Top.Mail.Ru
Indexes | Tarantool
 
Indexes
Indexes

Indexes

Indexes

An index is a special data structure that stores a group of key values and pointers. It is used for efficient manipulations with data and should be chosen depending on the task.

As with spaces, you should specify the index name, and let Tarantool come up with a unique numeric identifier (“index id”).

An index may be multi-part, that is, you can declare that an index key value is composed of two or more fields in the tuple, in any order. For example, for an ordinary TREE index, the maximum number of parts is 255.

An index may be unique, that is, you can declare that it would be illegal to have the same key value twice.

The first index defined on a space is called the primary key index, and it must be unique. All other indexes are called secondary indexes, and they may be non-unique.

Indexes have certain limitations. See details on page Limitations.

An index definition may include identifiers of tuple fields and their expected types. See allowed indexed field types in section Details about indexed field types.

Note

A recommended design pattern for a data model is to base primary keys on the first fields of a tuple, because this speeds up tuple comparison.

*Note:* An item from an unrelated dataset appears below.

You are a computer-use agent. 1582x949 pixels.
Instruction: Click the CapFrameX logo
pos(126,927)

Let’s look at an example where we first define the primary index (named ‘primary’) based on field #1 of each tuple:

tarantool> i = s:create_index('primary', {type = 'hash', parts = {{field = 1, type = 'unsigned'}}}

The effect is that, for all tuples in space ‘tester’, field #1 must exist and must contain an unsigned integer. The index type is HASH, so values in field #1 must be unique, because keys in HASH indexes are unique.

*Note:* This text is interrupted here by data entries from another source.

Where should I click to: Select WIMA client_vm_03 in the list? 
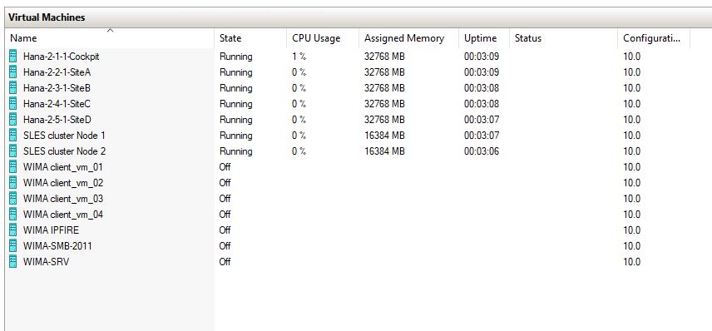[63, 199]
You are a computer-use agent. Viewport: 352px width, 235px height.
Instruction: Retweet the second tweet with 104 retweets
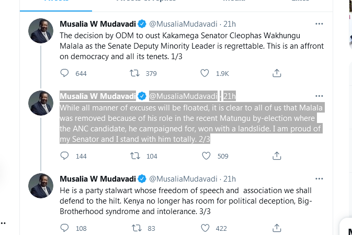click(135, 155)
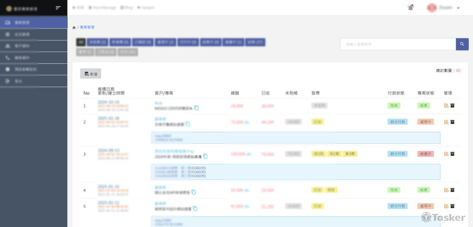
Task: Edit row 3 with pencil icon
Action: click(x=446, y=154)
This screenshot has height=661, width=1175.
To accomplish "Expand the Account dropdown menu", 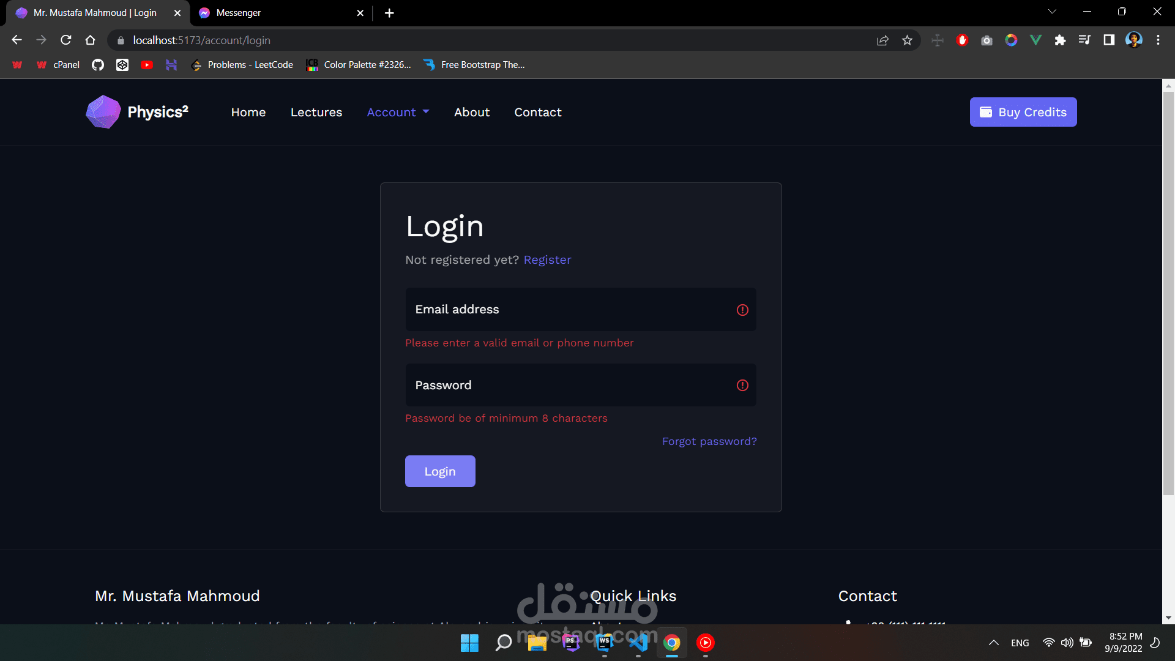I will [398, 112].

After that, let’s define a secondary index (named ‘secondary’) based on field #2 of each tuple:

tarantool> i = s:create_index('secondary', {type = 'tree', parts = {field = 2, type = 'string'}})

The effect is that, for all tuples in space ‘tester’, field #2 must exist and must contain a string. The index type is TREE, so values in field #2 must not be unique, because keys in TREE indexes may be non-unique.

Space definitions and index definitions are stored permanently in Tarantool’s system spaces _space and _index (for details, see reference on box.space submodule).

Tip

The full information about creating an index is in section space_object:create_index().

An index always has a type. Different types are intended for different usage scenarios.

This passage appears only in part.